● **What needs to be done**
Scan the records below for the word "will" and give only the number of lines that hold it.

▽

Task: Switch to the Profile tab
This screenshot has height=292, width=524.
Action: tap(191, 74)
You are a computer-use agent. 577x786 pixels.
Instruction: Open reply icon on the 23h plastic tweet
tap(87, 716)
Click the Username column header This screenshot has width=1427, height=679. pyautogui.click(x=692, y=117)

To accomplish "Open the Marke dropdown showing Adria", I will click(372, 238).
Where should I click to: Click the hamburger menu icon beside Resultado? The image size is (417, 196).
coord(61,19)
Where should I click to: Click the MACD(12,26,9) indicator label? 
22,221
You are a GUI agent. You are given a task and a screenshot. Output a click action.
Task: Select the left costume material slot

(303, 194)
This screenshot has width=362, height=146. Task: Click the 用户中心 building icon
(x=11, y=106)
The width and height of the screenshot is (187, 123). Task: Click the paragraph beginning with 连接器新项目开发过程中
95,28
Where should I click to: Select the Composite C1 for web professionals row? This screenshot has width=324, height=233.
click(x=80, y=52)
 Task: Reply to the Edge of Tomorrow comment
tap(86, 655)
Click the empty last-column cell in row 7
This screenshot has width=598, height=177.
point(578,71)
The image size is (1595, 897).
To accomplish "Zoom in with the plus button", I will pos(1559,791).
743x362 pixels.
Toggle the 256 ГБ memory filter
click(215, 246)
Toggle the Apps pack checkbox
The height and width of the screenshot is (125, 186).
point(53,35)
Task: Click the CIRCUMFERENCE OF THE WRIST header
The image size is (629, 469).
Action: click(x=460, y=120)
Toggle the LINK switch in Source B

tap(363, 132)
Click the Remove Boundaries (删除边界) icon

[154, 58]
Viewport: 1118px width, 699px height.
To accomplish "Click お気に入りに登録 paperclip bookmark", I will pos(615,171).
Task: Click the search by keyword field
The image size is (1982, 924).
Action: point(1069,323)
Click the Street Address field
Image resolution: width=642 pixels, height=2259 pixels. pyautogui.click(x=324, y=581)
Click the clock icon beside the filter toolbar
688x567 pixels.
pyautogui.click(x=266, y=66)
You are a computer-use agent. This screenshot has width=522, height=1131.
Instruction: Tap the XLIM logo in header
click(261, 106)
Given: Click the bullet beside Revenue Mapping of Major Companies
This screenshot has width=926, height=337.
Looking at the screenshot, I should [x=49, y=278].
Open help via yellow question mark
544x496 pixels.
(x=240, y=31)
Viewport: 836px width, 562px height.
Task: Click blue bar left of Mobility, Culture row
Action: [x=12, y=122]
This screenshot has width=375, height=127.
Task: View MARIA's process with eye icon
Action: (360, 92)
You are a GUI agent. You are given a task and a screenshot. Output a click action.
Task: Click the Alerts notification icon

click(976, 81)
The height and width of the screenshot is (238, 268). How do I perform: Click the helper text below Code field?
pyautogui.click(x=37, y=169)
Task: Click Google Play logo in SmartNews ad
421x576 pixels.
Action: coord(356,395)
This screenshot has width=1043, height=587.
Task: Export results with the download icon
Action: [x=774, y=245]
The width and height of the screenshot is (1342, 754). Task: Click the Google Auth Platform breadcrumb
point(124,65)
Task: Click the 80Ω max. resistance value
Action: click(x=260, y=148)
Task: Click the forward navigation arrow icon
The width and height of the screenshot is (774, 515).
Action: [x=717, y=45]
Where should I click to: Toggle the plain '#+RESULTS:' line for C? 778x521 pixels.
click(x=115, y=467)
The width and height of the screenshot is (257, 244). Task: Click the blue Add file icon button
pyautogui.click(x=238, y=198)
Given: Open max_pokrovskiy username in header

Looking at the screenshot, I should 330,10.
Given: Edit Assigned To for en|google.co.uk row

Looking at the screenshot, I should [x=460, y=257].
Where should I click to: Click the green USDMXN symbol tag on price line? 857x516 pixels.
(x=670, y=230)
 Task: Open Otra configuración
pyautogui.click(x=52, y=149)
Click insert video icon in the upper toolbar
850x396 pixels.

△

● **Solution for this exercise**
3